15 May 2018

Judging expertise

One of the reasons researchers focus on experts instead of expertise is that it seems easier to find the one than the other — you can look to community-acclamation, or to the gold medalists, or to people with 2500+ Elo ratings and pick out “experts,” but expertise itself is harder to see — you can’t just rely on outcomes, because expertise is just one of the factors that influence performance.

But is there a way to judge expertise itself? Ideally, independently (to some extent) of outcomes? The expert-performance approach that Ericsson and Smith (1991) advocate— reliably superior performance on domain-representative tasks in a laboratory setting — is one attempt, but it’s far from clearly the best. Representative tasks are not the same as performance in the domain; solving a chess problem is not the same as staring down a game in progress against a skilled opponent, and predicting which way a soccer player will pass when a video is paused is not the same as setting yourself up to intercept that pass in the flow of a World Cup match.

So what would an ecologically valid approach look like? We might say that expertise is exhibited when you’ve got consistently superior performance in the domain across many contexts — so the golfer who wins only once in her career is judged to have less expertise than the one who wins year after year, on different courses, against different opponents, in different weather, etc. This seems like a more accurate approach, but it’s often not practical because the feedback cycles are too long; you can run subjects through scenarios in a lab much faster than you can run full chess or golf tournaments. Additionally, if you extend the evaluation time you aren’t really measuring expertise at any one point, since the subject may be learning as she goes .

Fundamentally, the problem with both approaches is that they’re based solely on outcomes. Ericssonian researchers look at judgements made and actions taken in the lab, measured against some ideal response (chess problems with a known best solution, for instance); ecological researchers look at actual games won and lost. What seems to be missing is a focus on how those outcomes are achieved. We don’t (usually) want to say that a chess player who gets into his opponent’s head and throws them off their game is more expert at chess than the person he beats (though that might be part of someone’s expertise in another domains, like the ability to put opponents on tilt in poker)

How, then, can we factor the methods and mechanisms people use to succeed into our judgements of expertise? Community recognition is one option — we look the people identified as top performers by their peers, relying on the community of practice to capture the history of performances and, implicitly, to be able to identify the underlying factors, the expertise, that led to past successes. Looking to the community also lets us factor in performance across different contexts, which helps minimize the effect of confounding variables.

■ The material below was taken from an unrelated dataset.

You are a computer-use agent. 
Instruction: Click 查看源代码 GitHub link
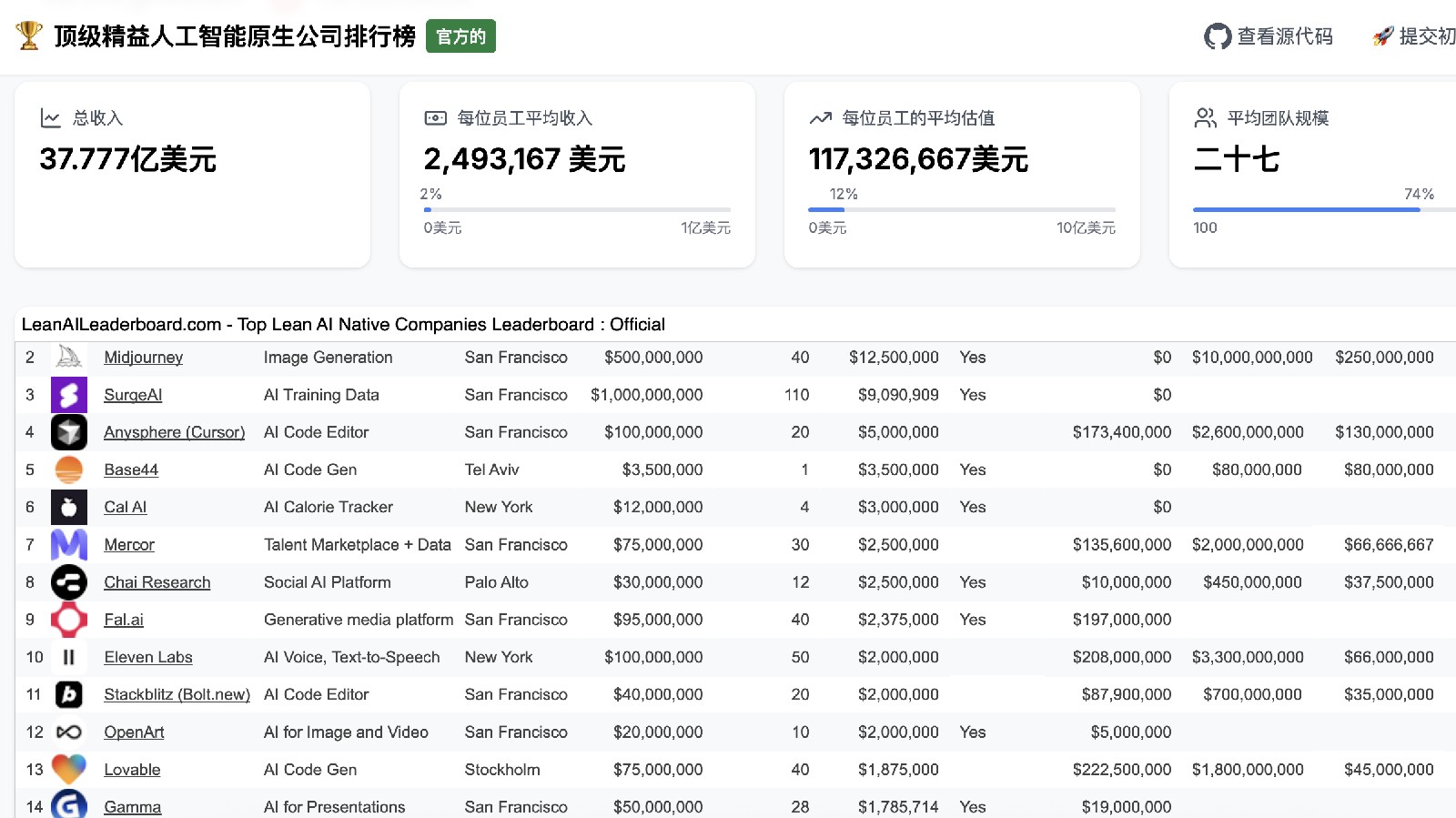click(x=1269, y=36)
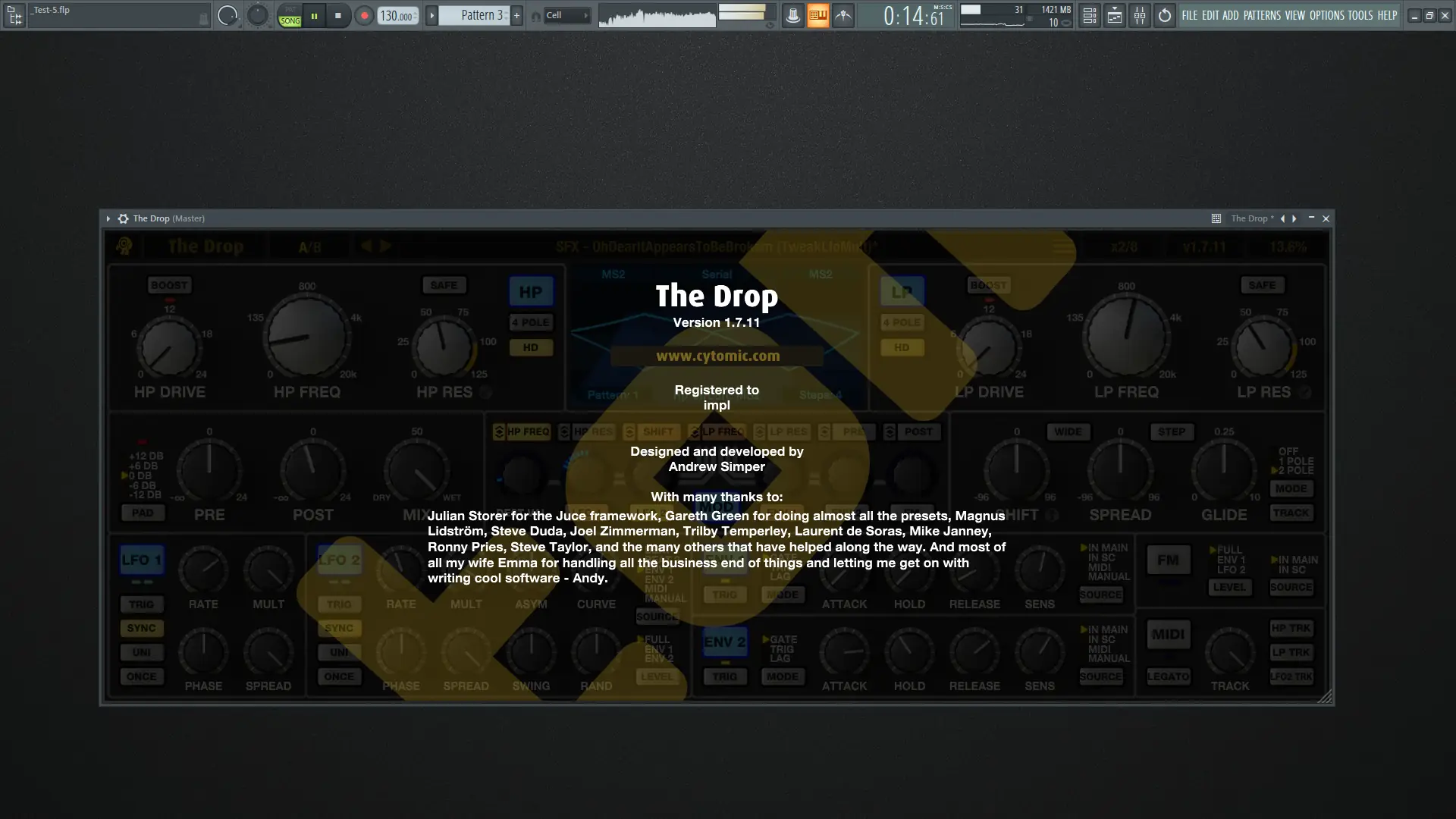
Task: Toggle the record button
Action: pos(364,15)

A major problem with community recognition, though, is that it is subject to the same stereotypes and biases that afflict our judgements of other people. You see this clearly in the professional sports scout community (who aren’t a peer group for the athletes they judge, but illustrate many of the same benefits and problems of this approach); scouts have a long history of experience watching the top performers in their sport, and of making judgements about the potential of young athletes — but they’re wrong a surprising amount of the time because a kid “doesn’t have the right look,” not seeing the true extent of the underlying expertise (or potential).

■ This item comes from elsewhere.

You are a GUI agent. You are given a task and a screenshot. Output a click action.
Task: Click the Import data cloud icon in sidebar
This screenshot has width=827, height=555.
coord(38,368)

This might incline us to swing the pendulum back the other way, and focus more on observable outcomes instead of on the invisible, or “intangible” qualities that, e.g., scouts look for. A pure focus on outcomes can be twisted around to exactly the opposite effect, though. For example: surgeons in some jurisdictions are given ratings based on their patients’ outcomes. The “best” surgeons are those with the lowest mortality, judged (by the press and the public) as the most expert. As it turns out, however, the simple binary of mortality combined with the publicity of the rankings means that the judgements are gameable — in fact, what you see happening in such systems is that cunning surgeons start turning away the most challenging patients for fear that their rating will fall, and the “best” surgeons (by other measures) end up taking more than their share of the hardest cases, which increases their mortality rates, which implies to the world at large that they’re less expert than their peers. This mismatch between judgement and reality can actively harm patients, which is the worst-case outcome.

Sadly, there doesn’t appear to be a universally-best option here. The expert-performance approach is (comparatively) easy; the ecological approach lets us average our jugements over a wide range of contexts; the community approach brings the possibility of understanding how results are achieved beyond just the final outcome.

I think the best option would start by exploring what expertise actually is for a given domain. What are the components — the knowledge, reflexes, and other factors acquired through training — that ground success in, say, playing the cello? And, once we identify those, how can we test for them (in or out of the lab)?